The distinction matters because decision-making — the core function of an AI agent — requires proprietary trained models. An LLM can generate text, answer questions, and summarise content. However, it cannot predict whether a wallet will commit fraud with 98% accuracy, calculate behavioral intentions from on-chain transaction patterns, or determine credit risk from financial history. These tasks require neural networks trained on domain-specific labeled data — exactly what ChainAware has built over four years. As Martin states: “We are not using OpenAI or LLMs on the blockchain data. We are building AI models and using these models which we built on the blockchain data.” For the technical explanation of why this distinction is architectural rather than stylistic, see our predictive AI for Web3 guide.

ChainAware Agent 1: Transaction Monitoring Agent

The transaction monitoring agent is ChainAware’s compliance-focused live agent. Its function is continuous address monitoring: a Web3 platform uploads or automatically provides the set of wallet addresses it wants to monitor (its user base, connected wallets, or specific counterparties), and the agent watches those addresses for behavioral pattern changes that indicate elevated fraud risk.

When an address begins exhibiting pre-fraud behavioral signatures — the same patterns that confirmed fraudsters exhibited before their events — the agent immediately notifies the compliance team via Telegram or webhook. The notification includes the address, its current fraud probability score, the behavioral change that triggered the alert, and recommended actions. The compliance officer then decides how to respond: shadow-ban, restrict access, block the address, or escalate for human review.

Martin distinguishes this clearly from AML monitoring: “Transaction monitoring is forward-looking predictive AI. AML is backward-looking, rules-based, forensic documentation. These are two different disciplines.” A Web3 company that relies solely on AML checks is protected only against known bad actors — not against sophisticated fraudsters who fund clean wallets. The transaction monitoring agent protects against both. For the full implementation guide, see our DApp AML and transaction monitoring integration guide and our AML vs transaction monitoring comparison.

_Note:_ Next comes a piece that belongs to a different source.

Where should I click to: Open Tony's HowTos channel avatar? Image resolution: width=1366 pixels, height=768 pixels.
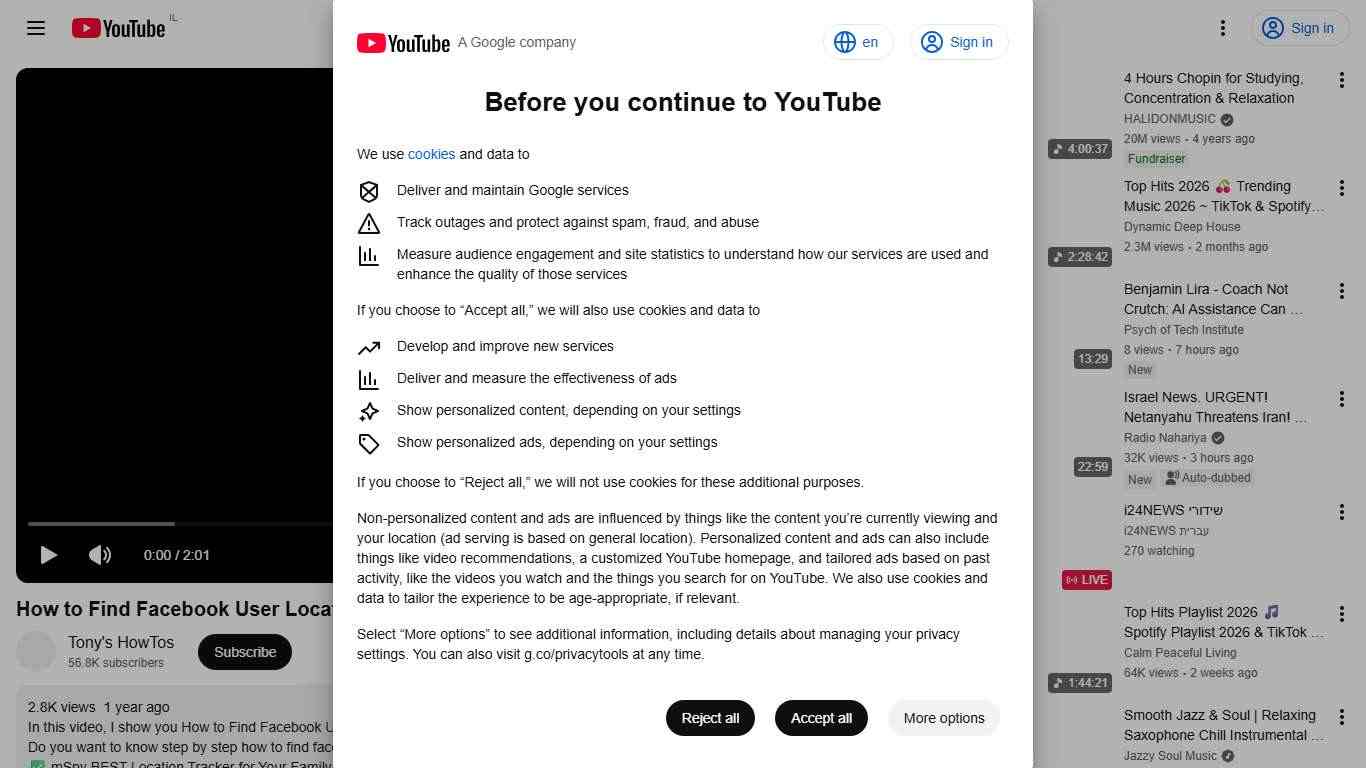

ChainAware Agent 2: Web3 Marketing Agent — The Highest Impact Product

Martin and Tarmo are explicit about which of their three live agents has the highest commercial impact: the Web3 marketing agent. This is also the most sophisticated in its architecture — because it deploys the complete observation-decision-action-learning loop rather than primarily operating as a monitoring and alerting system.

How the Marketing Agent Works

The process begins at wallet connection. When a user connects their wallet to a DApp, the marketing agent immediately reads the wallet’s complete on-chain transaction history and runs it through ChainAware’s behavioral prediction models. The output is a multi-dimensional profile: predicted future actions (will this wallet borrow, lend, trade, farm yield, buy NFTs?), experience level, risk willingness, and fraud probability.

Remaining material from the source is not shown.